At its heart, Lucky Duck’s Tidal Blades: Banner Festival is a card game. It’s designed by J B Howell and Michael Mihealsick. The 2-5 players will be playing their hands of cards as tricks, tho’ this isn’t a trick-taking game in the conventional sense...
The cards are numbered 1-9 in four colours, and the ranking of the colours varies according to the position of the gate marker on the game’s circular board. Players are also moving around the board because for every circuit they complete, they get to flip a card from their individual countdown decks. These will give them victory points as well as the possibility of earning additional points if they manage to land on a specific location before their next circuit.

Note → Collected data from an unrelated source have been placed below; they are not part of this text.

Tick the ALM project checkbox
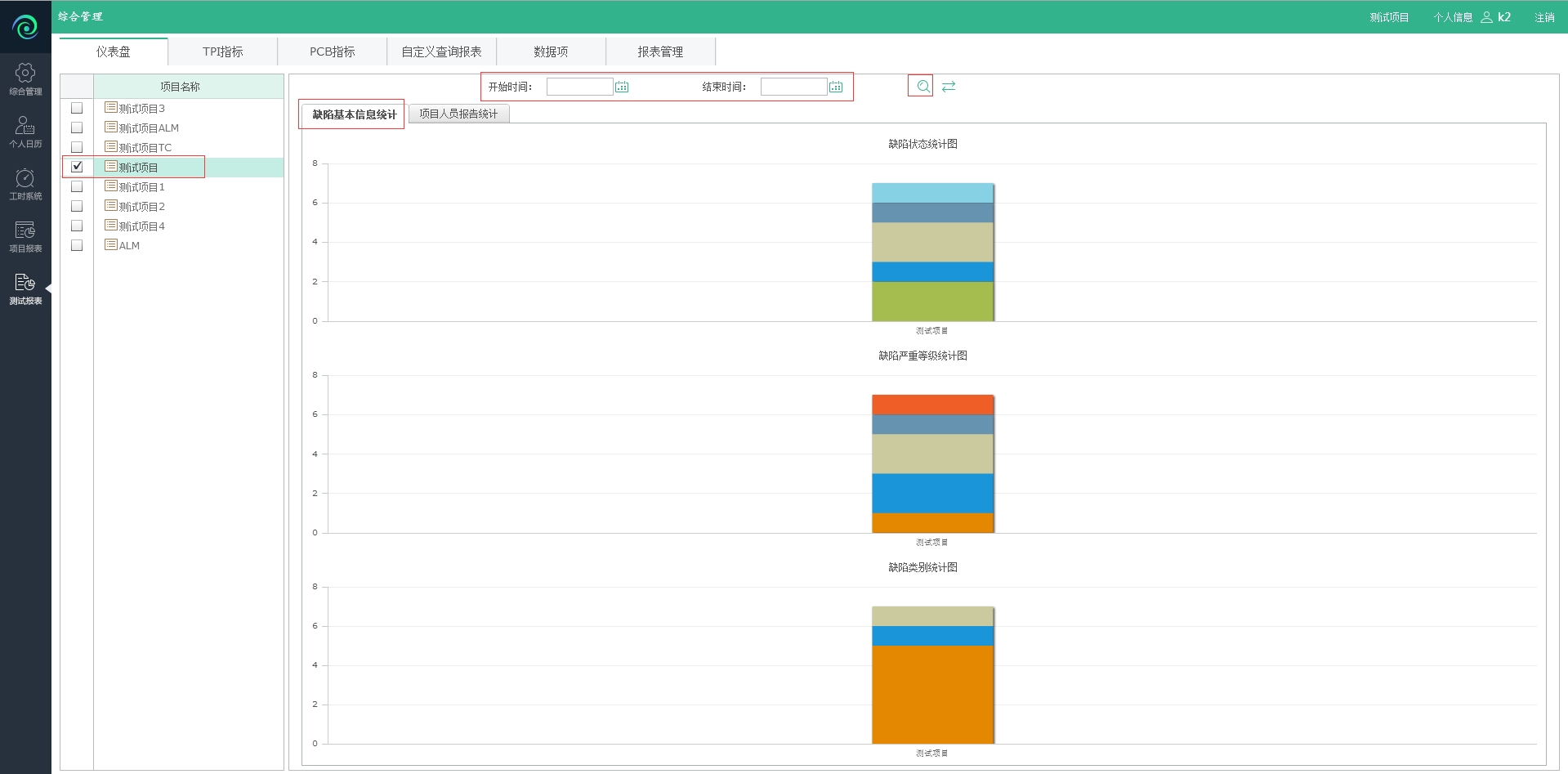 [x=77, y=245]
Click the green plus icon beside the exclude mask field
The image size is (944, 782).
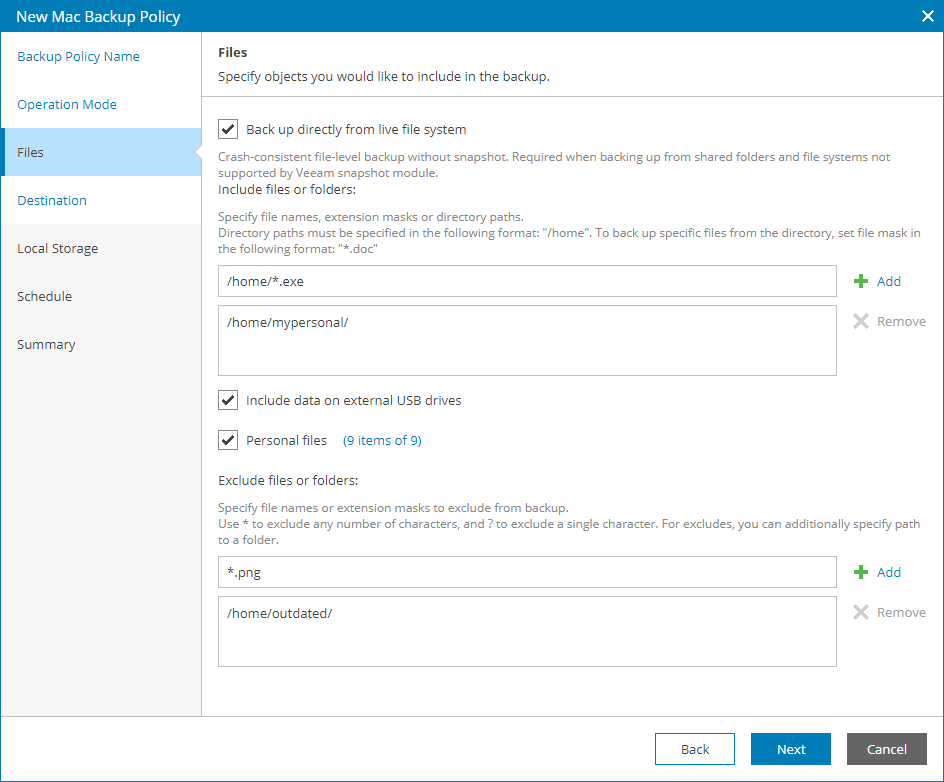pos(861,573)
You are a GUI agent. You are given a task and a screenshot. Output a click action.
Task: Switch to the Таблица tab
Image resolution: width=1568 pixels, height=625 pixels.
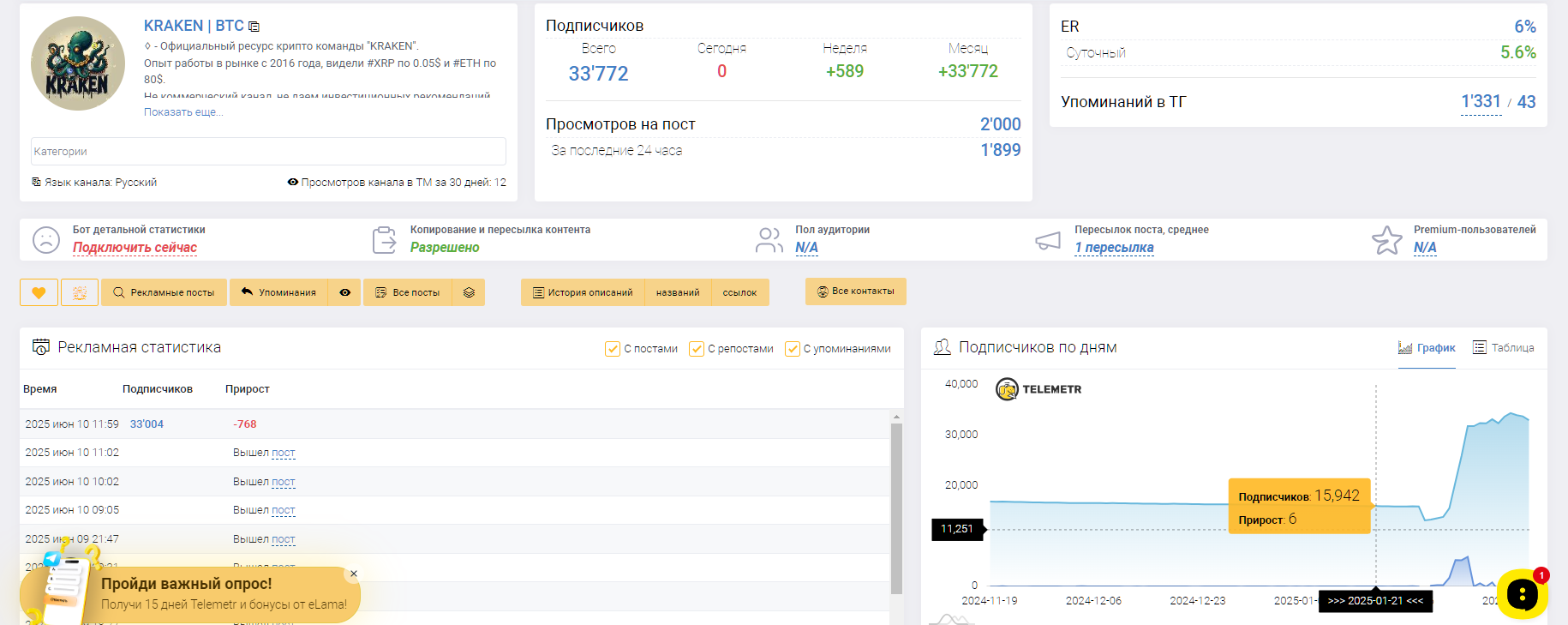click(1503, 347)
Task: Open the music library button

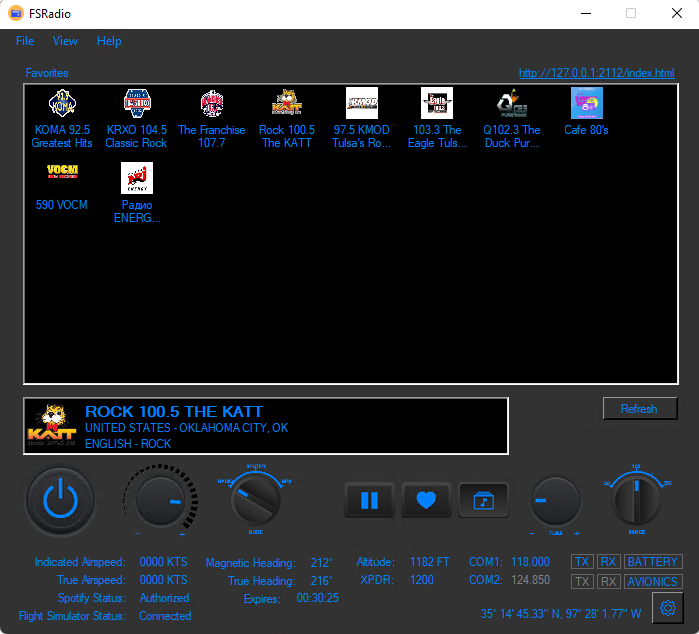Action: point(483,500)
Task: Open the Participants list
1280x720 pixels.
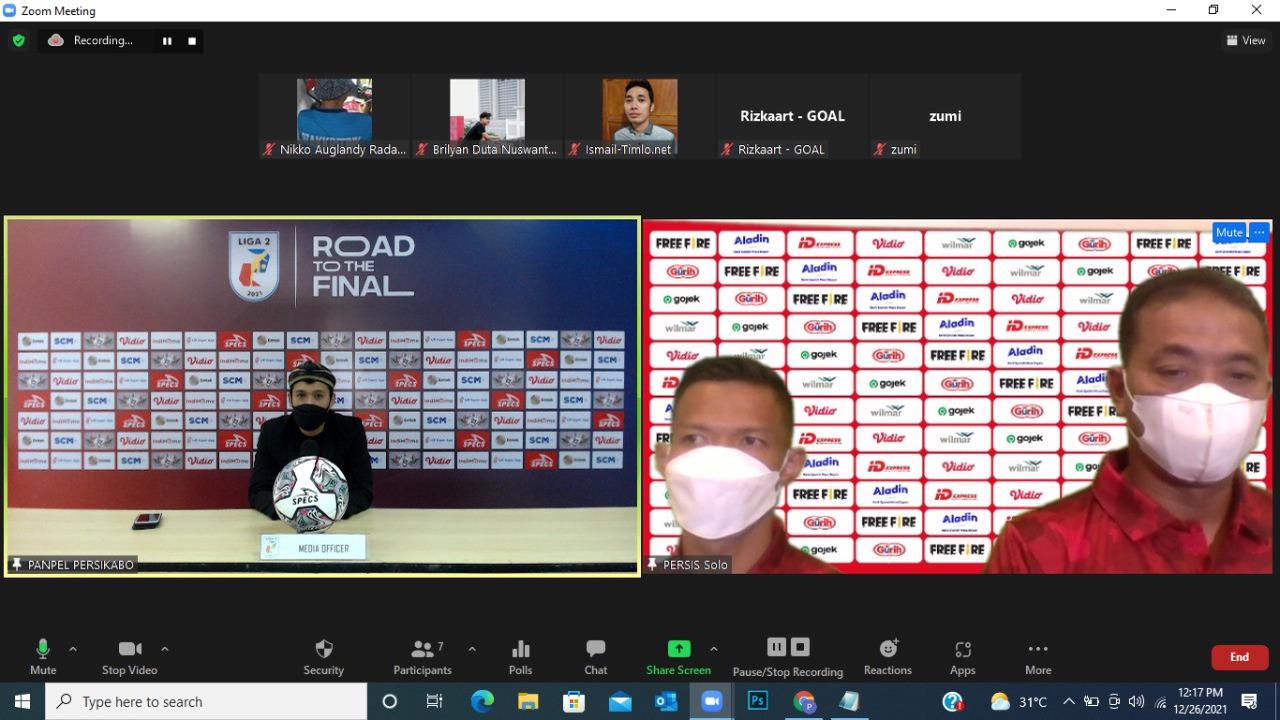Action: [422, 655]
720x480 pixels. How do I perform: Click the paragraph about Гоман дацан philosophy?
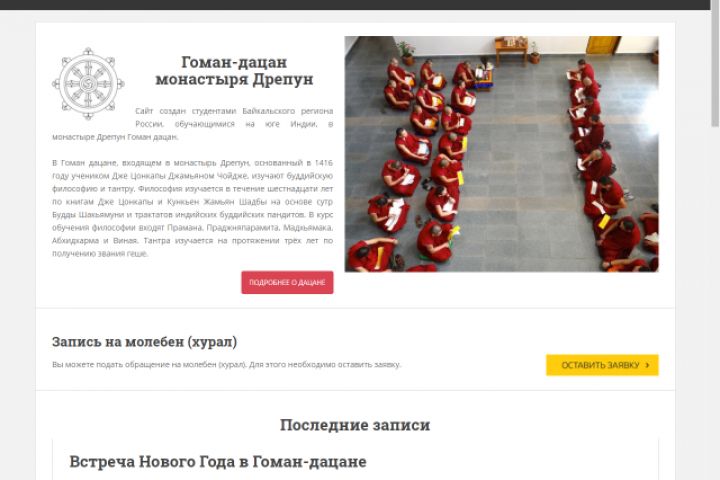(192, 208)
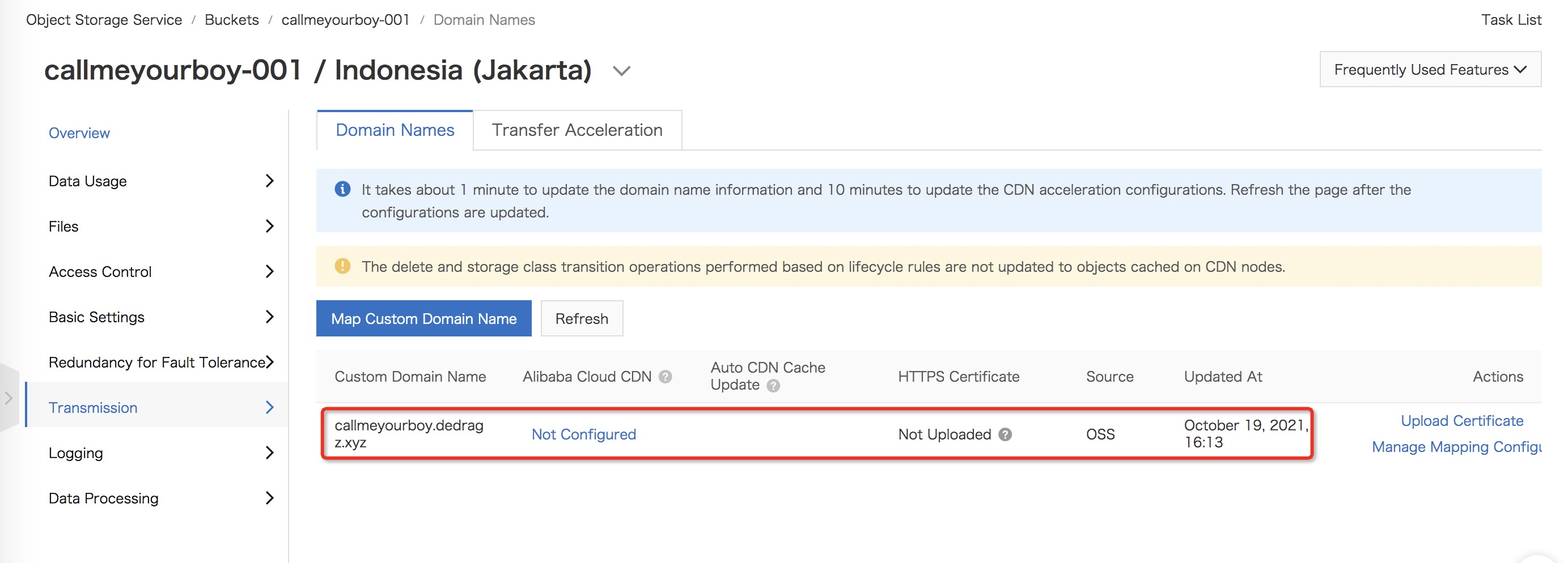
Task: Click the yellow warning icon in lifecycle notice
Action: tap(343, 266)

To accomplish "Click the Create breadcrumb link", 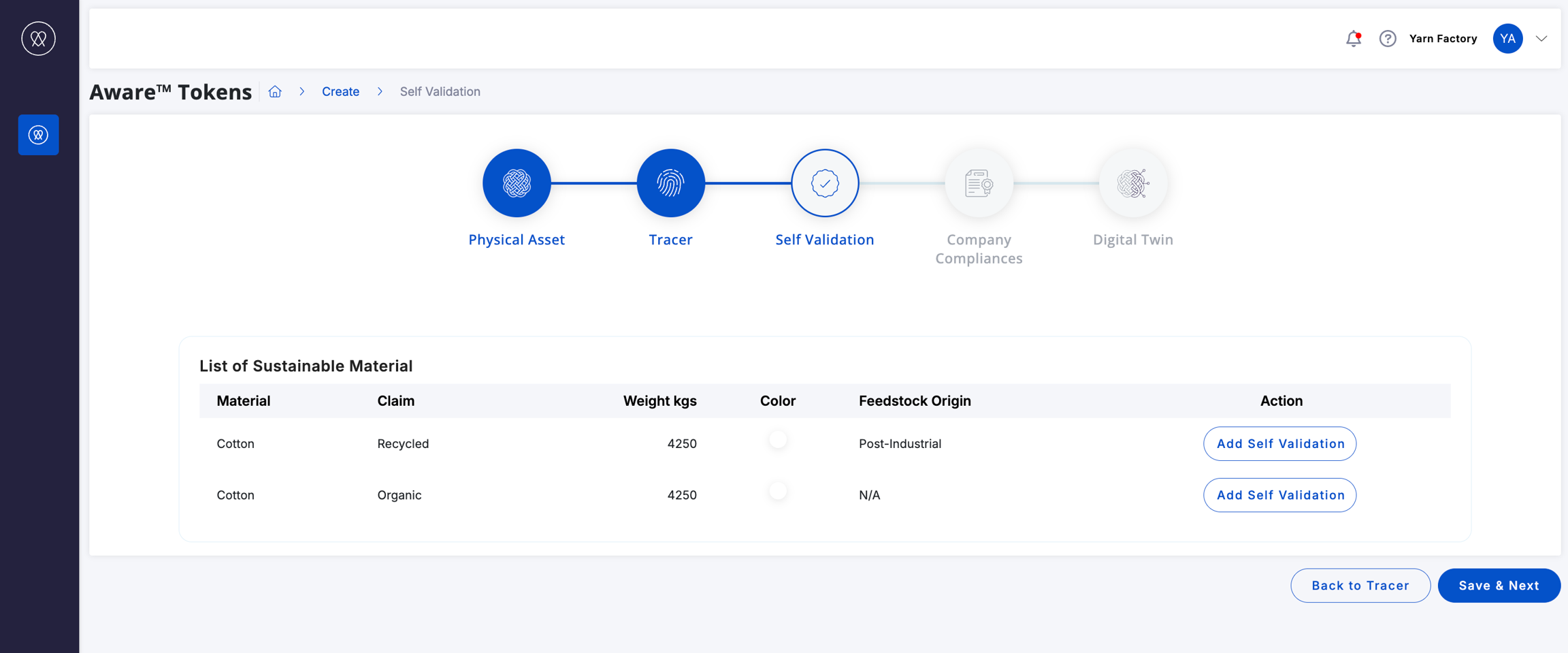I will (340, 91).
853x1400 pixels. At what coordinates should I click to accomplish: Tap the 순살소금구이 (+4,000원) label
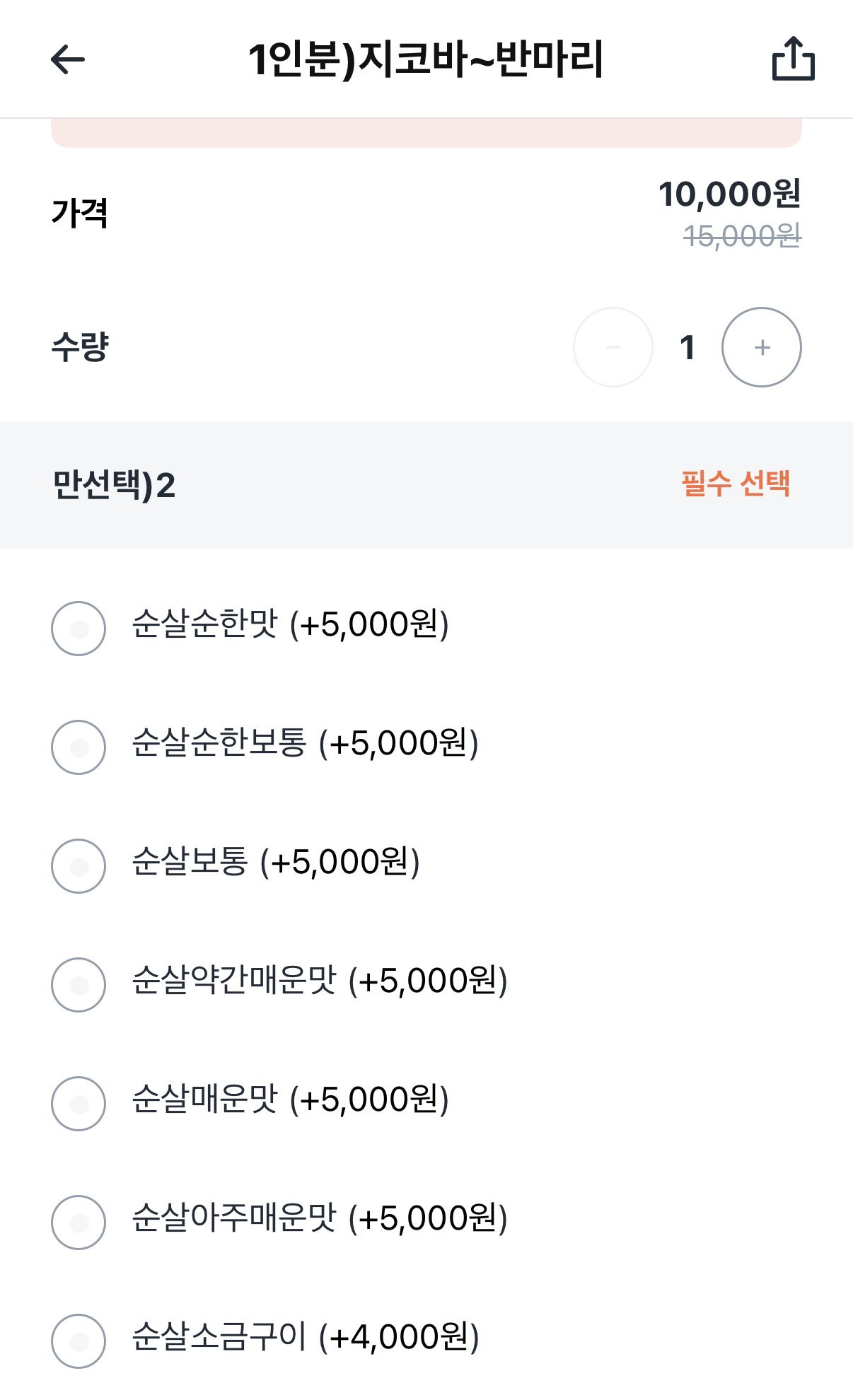[306, 1337]
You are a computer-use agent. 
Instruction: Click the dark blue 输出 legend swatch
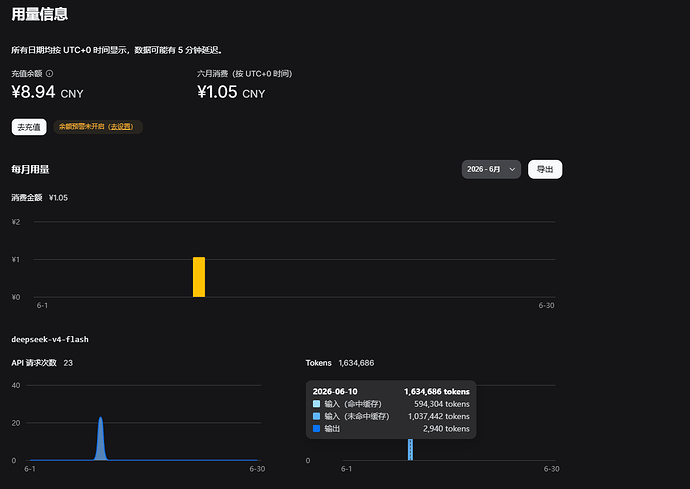[x=316, y=428]
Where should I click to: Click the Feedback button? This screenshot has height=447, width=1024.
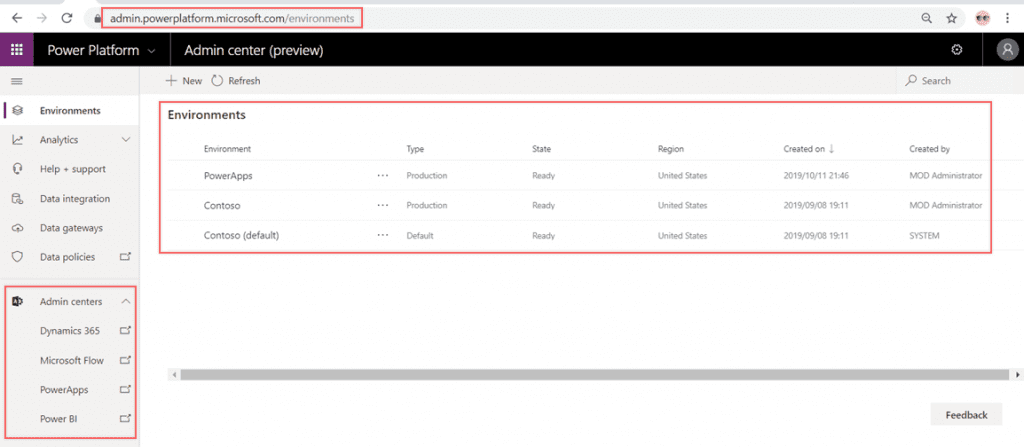point(966,415)
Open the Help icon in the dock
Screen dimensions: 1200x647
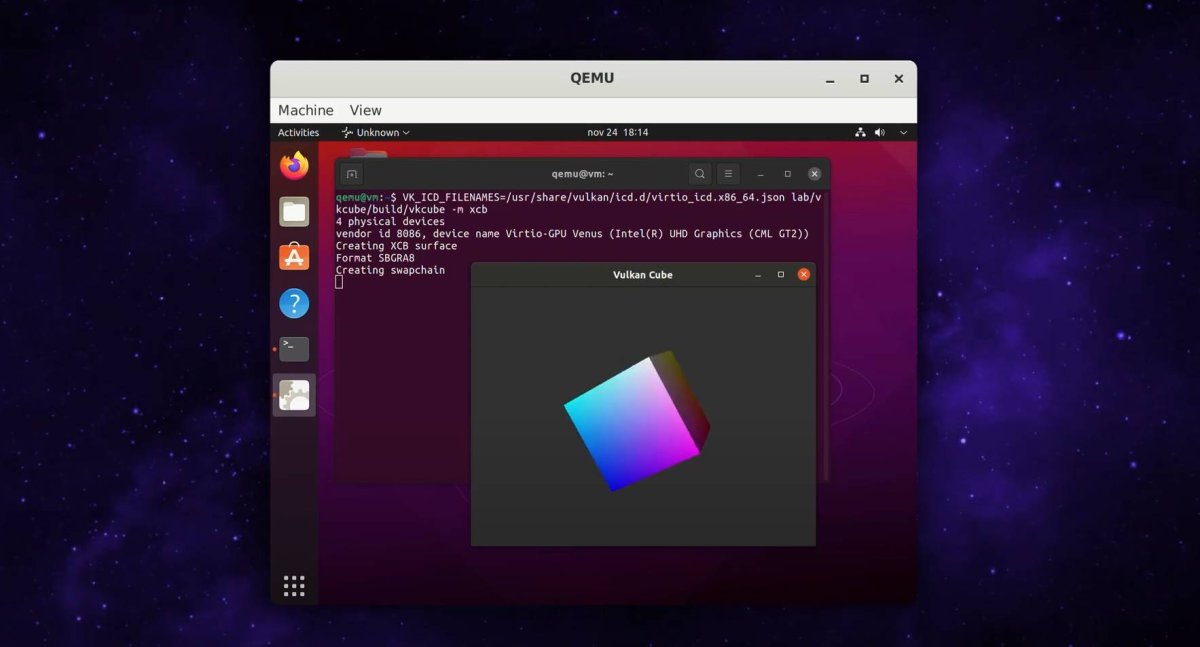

For each ‘trick’, players play their card face down so that they are simultaneously revealed. If you played the highest card, you get to advance your playing piece to the position of the gate. If you played the lowest ranking card, you get to implement the text on the card. For cards in the middle (ie: neither the highest or lowest) you get to place out banners in the quadrant in which the gate is located. The game is played over three rounds (hands) and at the end of each, there are points to be won for area control of each quadrant. Additionally, there are points to be won for collecting the most fruit – dished out for some cards and at banner locations.
So Tidal Blades: Banner Festival is a card game with both set collection and area control elements. There’s strategy in deciding what ‘tricks’ you most want to win or rank lowest in, so this is a hand management game, but mostly you can’t be sure that you’re playing the highest or lowest card so there’s also a push-your-luck element. That’s particularly the case where you’re hoping your card is in the middle so that you get to place out a banner. But tho’ there’s scope for strategic planning, Banner Festival is a light accessible game that can be enjoyed by all the family.
From our Board’s Eye View plays, we prefer the game with four or five players because if you play with just two or three then you have to incorporate a dummy player. If you play with a dummy that reveals before the other players select their cards, it makes for a still interesting game but you can expect the additional information to alter the dynamics of play…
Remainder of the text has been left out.